Also troubling is the new owner's clear concern about cost rather than quality of product. Check out the stories in both the N&O and the Herald itself for a sense of that. Paxton Media has sent 80 unhappy former employees on the streets. Not great for PR. They have done little to introduce the new owners to the community and readers nor have they explained their vision for the paper or strategy for achieving it.

It has long been the case that local coverage sets the Herald apart. You just can't get it anywhere else. It would be nice to hear something from Paxton on their commitment in this regard. National and global news in the Herald and N&O are 90%+ from the same wire stories. The N&O, of course, is the place to go for coverage of state government issues and for Boondocks.



Along those lines, I've noticed a gaggle of new syndicated columnists on their main editorial pages. Haven't evaluated them all yet but it could hardly be worse than Walter Williams and George Will.

It would seem clear that they're planning to kill off the Chapel Hill edition. Swimming in syndicated columnists ... this will not tend to engage the local community.

As for the other stuff, the paper has cut a number of people who needed to go, but the fact is that the quality of the paper overall is very poor now and rather than expanding the website, they're squeezing it down, too. Bigger pictures and many copy errors, as Mark said.

I agree, by the way, that John Cole's cartoons seemed to sometimes be just plain mean. That one of Moses Carey about the merger debate really stands out in my mind. Cheap shots.

Oh, if only we had the loot to start up something new ...

I couldn't let Jean's first comment (relative to the Chapel Hill edition) go without saying that she just plain doesn't know what she's talking about. I can't say more about this, but I have information and I'm quite certain she has nothing but speculation.

Take anything you read in the N&O or the Indy about the Herald's situation with a grain of salt. These are competing businesses with axes to grind and competitive positions to enhance.

I fail to understand why there's been no criticism in this forum of the N&O's parent, McClatchy, in connection with its much-reported and completely undenied bid for the H-S.

If you believe they put in an offer because they wanted to run two papers in the Triangle, you clearly also believe in Santa Claus, the Easter Bunny, the Tooth Fairy, yetis and the Loch Ness Monster. Their intent was obviously to secure a monopoly position in this market for the N&O and if they had succeeded, there would have been 353 layoffs on Pickett Road and Mallette Street, not 81. Their bid was a predatory act, and for all the talk here about media diversity, it's surprising that no one has spoken up against it.

I didn't know about the N&O's bid--VERRRRRY INTERESTING.

I take back most of the nasty things I've said about the CH Herald. They gave our production of "The Music Man" press--when the CH News totally blew us off. (Told us they'd already covered that story the LAST show we did.) To date we've raised $62,000 for the Friederich's Ataxia Research Alliance and money is still coming in.
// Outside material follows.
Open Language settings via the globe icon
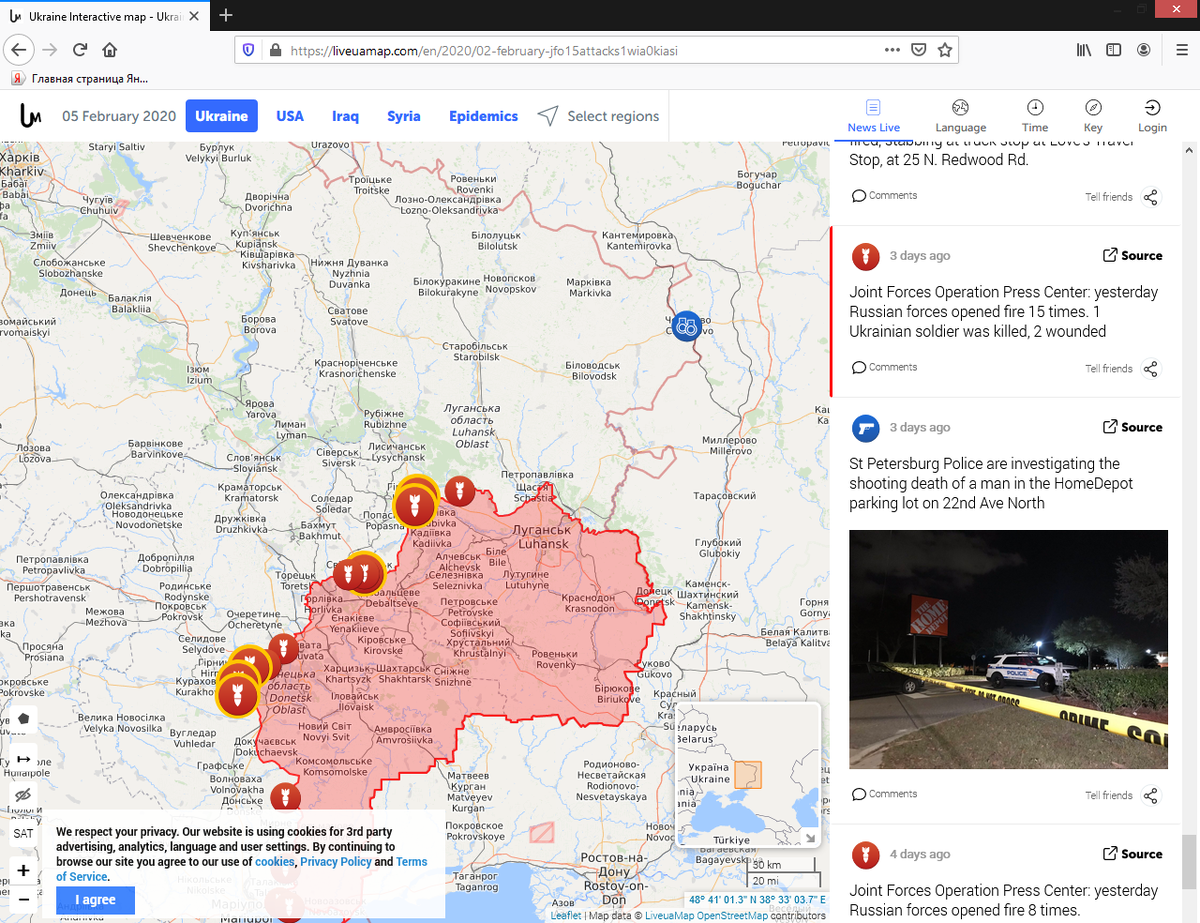The height and width of the screenshot is (923, 1200). (960, 115)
Here is a link to the archived article--may not be able to get to it if you aren't a subscriber...

Talk about little efforts making a big difference--at the last performance of hte show Ron Bartek (President of FARA) told us that the research grant money raised by out first two shows funded a researcher who had just received a $1,000,000 NIH grant for further Friederich's research. This grant proposal was put together with data generated by the research grant money FARA granted him--which The United Church Players funded. We used to refer to him as "our" scientist...but he's gone beyond what WE can supply! The money from MM is going to fund a post doc...in La Jolla, I think. Perhaps he or she will become our NEW scientist!

SO--a big thank you to the CH Herald for realizing that just because a story has been "done" (local family raises money for research) it doesn't hurt do it again!
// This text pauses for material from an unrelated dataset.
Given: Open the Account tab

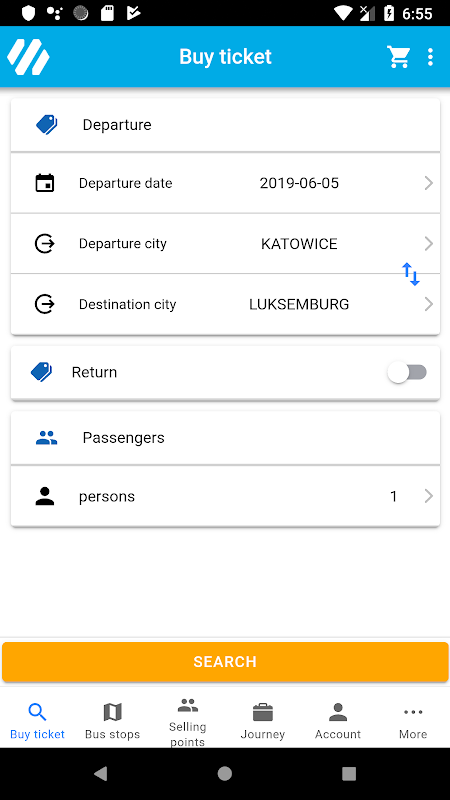Looking at the screenshot, I should point(338,721).
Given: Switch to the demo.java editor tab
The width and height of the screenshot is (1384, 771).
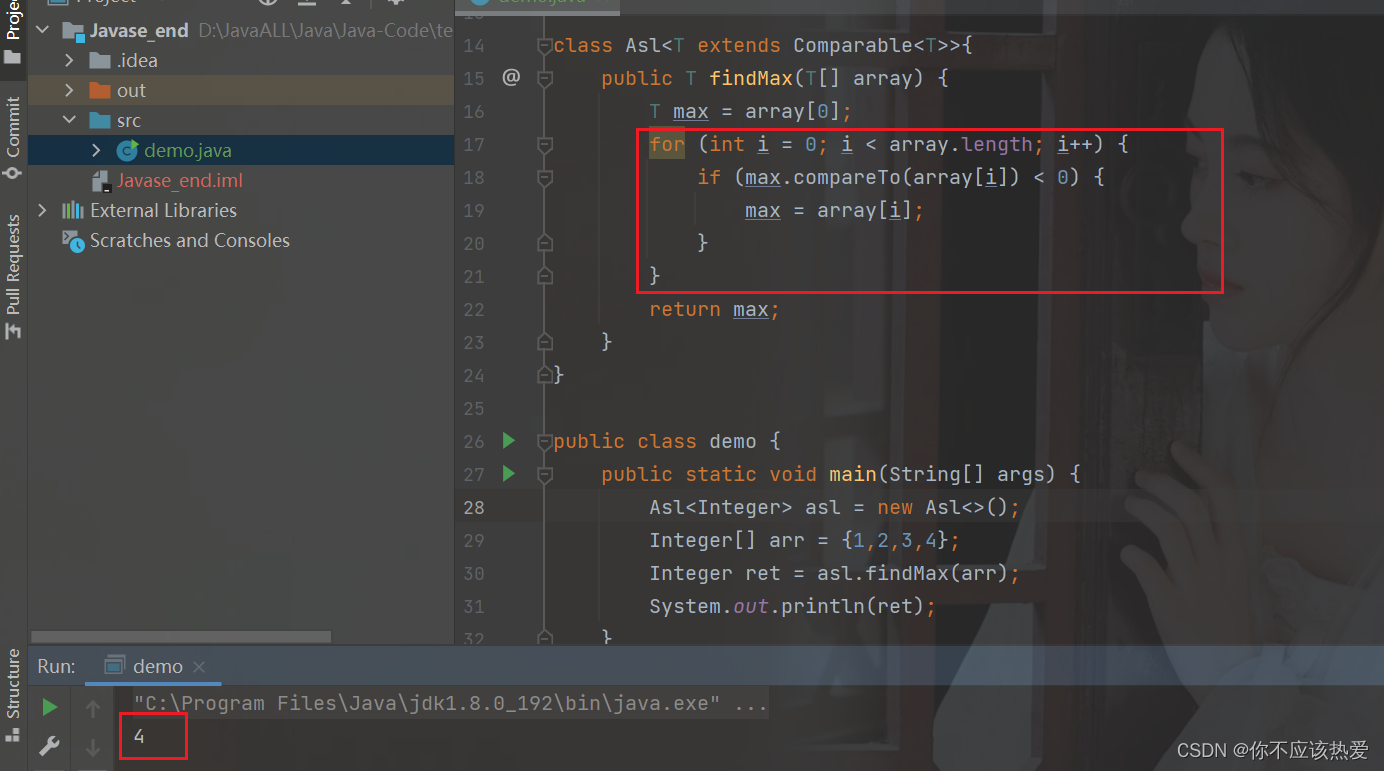Looking at the screenshot, I should tap(540, 4).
Besides--Vicki Wentz's columns are hilarious, dead on target--that woman is willing to SAY what many of us THINK.

Ray says: I can't say more about this, but I have information...
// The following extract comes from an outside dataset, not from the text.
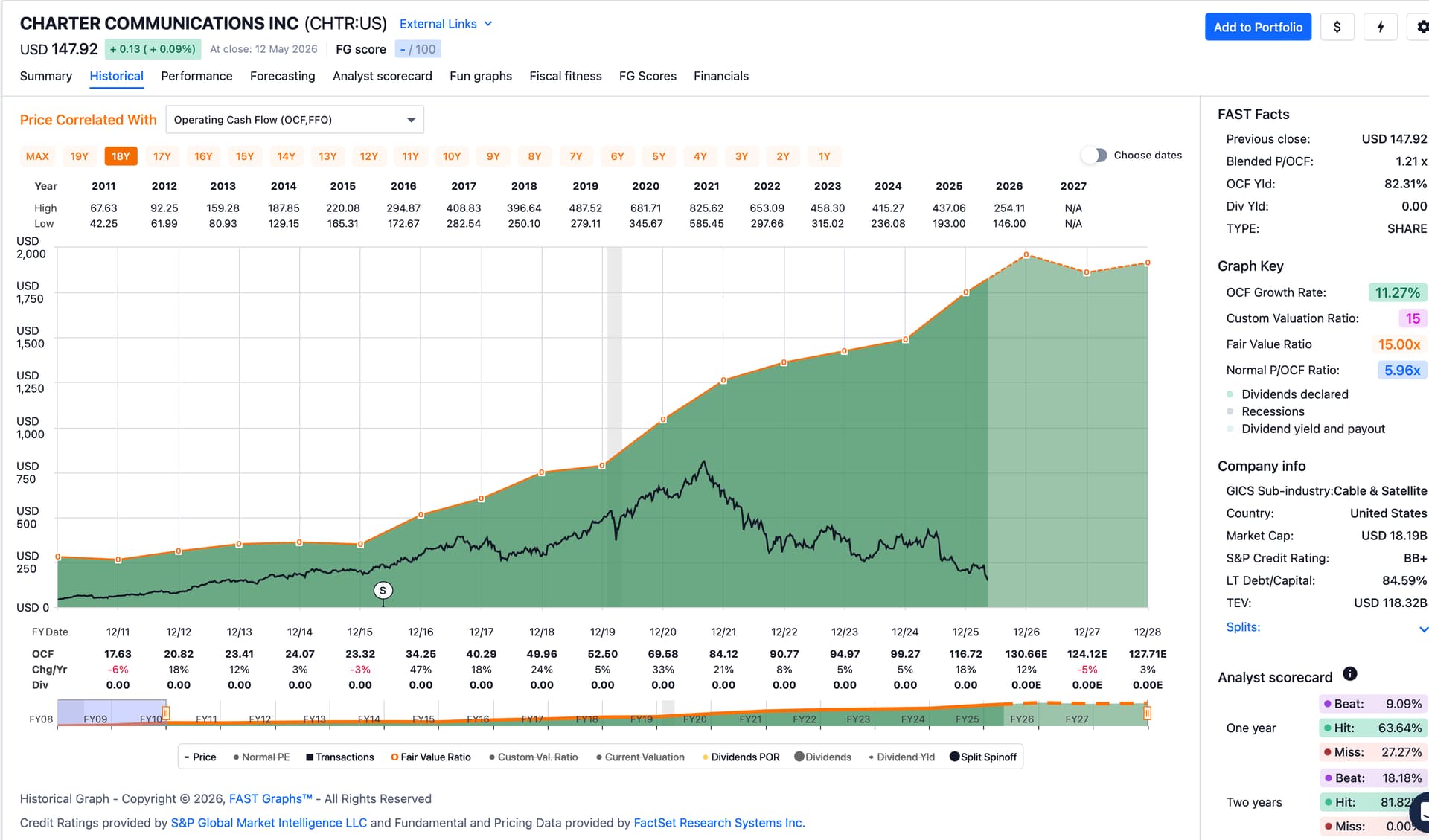The image size is (1429, 840).
Task: Expand the External Links menu
Action: [446, 24]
Speaking of believing in the tooth fairy! Unless you share the truth with the public, you should expect speculation and rumor, Ray. If we don't know the facts, it's no-one's fault but your own.

And while I think it's generally good for papers to have to compete with each other to keep quality up, in this case it hasn't been articulated what we have to lose (besides more jobs in Durham) should the N&O take over the Herald-Sun.

For anyone who would like to decide for herself how well the Herald-Sun is doing, here's a scorecard you can use.


My purely anecdotal observation of the online version is more consistent with Jean's claims. For example, no more Chapel Hill/Carrboro letters to the editors. More feel-good human interest stories rather news.

Melanie--congrats on the success of your show and the good work you all are doing.

Ruby, there are two terms from the software world that come to mind as I read your call for "sharing." One is "vaporware"; I'd think it'd be obvious that talk is cheap and anyone can make promises they can't or don't intend to keep.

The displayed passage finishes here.